Orthogonal Transformations and Orthogonal Matrices

A linear transformation $T$ from $\mathbb{R}^n$ to $\mathbb{R}^n$ is called an orthogonal transformation if it preserves the length of vectors: $\left|\left|T(x)\right|\right| = \left|\left|x\right|\right|$ for all $x\in \mathbb{R}^n.$ If $T(x)=Ax$ is an orthogonal transformation, we say $A$ is an orthogonal matrix.

Lemma. (Orthogonal Transformation) Let $T$ be an orthogonal transformation from $\mathbb{R}^n$ to $\mathbb{R}^n.$ If $v, w \in \mathbb{R}^n$ are orthogonal, then $T(v), T(w) \in \mathbb{R}^n$ are orthogonal.

Proof. We want to show $T(v), T(w)$ are orthogonal, and by the Pythagorean theorem, we have to show $$ \left|\left| T(v)+T(w)\right|\right|^2= \left|\left| T(v)\right|\right| ^2 + \left|\left|T(w)\right|\right|^2. $$ This equality follows \begin{align*} \left|\left| T(v)+T(w)\right|\right|^2 & = \left|\left|T(v+w)\right|\right|^2 =\left|\left|v+w\right|\right|^2 \\ & =\left|\left|v\right|\right|^2+\left|\left| w\right|\right|^2 =\left|\left| T(v)\right|\right|^2 + \left|\left| T(w)\right|\right|^2 \end{align*} since $T$ is linear, orthogonal and that $v, w$ are orthogonal, respectively.

Theorem. A linear transformation $T$ from $\mathbb{R}^n$ to $\mathbb{R}^n$ is orthogonal if and only if the vectors $T(e_1), \ldots, T(e_n)$ form an orthonormal basis.

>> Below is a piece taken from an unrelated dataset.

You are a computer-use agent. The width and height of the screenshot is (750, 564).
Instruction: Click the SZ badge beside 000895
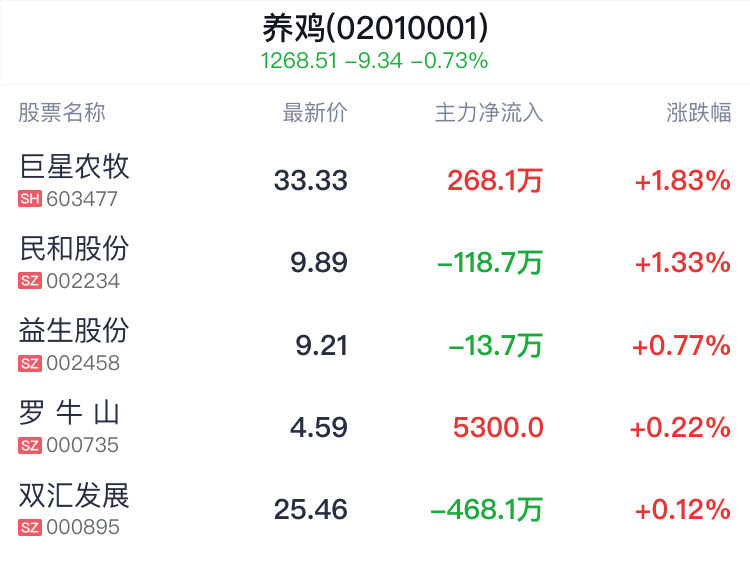coord(30,527)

Proof. If $T$ is an orthogonal transformation, then by definition, the $T(e_i)$ are unit vectors, and also, by Orthogonal Transformation they are orthogonal. Therefore, $T(e_1),\ldots, T(e_n)$ form an orthonormal basis. Conversely, suppose $T(e_1)$, \ldots, $T(e_n)$ form an orthonormal basis. Consider a vector $x=x_1 e_1+\cdots +x_n e_n.$ Then \begin{align*} \left|\left|T(x)\right|\right|^2 &=\left|\left|T(x_1 e_1+\cdots + x_n e_n)\right|\right|^2 =\left|\left|x_1 T(e_1)+\cdots + x_n T(e_n)\right|\right|^2 \\ &=\left|\left|x_1T(e_1)\right|\right|^2+\cdots + \left|\left|x_nT(e_n)\right|\right|^2 = x_1^2+\cdots + x_n^2 =\left|\left| x\right|\right|^2. \end{align*} Taking the square root of both sides shows that $T$ preserves lengths and therefore, $T$ is an orthogonal transformation.

Corollary. An $n \times n$ matrix $A$ is orthogonal if and only if its columns form an orthonormal basis.

Proof. The proof is left for the reader.

The transpose $A^T$ of an $n\times n$ matrix $A$ is the $n\times n$ matrix whose $ij$-th entry is the $ji$-th entry of $A.$ We say that a square matrix $A$ is symmetric if $A^T=A$, and $A$ is called skew-symmetric if $A^T=-A.$

Theorem. (Orthogonal and Transpose Properties)

(1) The product of two orthogonal $n\times n$ matrices is orthogonal.

(2) The inverse of an orthogonal matrix is orthogonal.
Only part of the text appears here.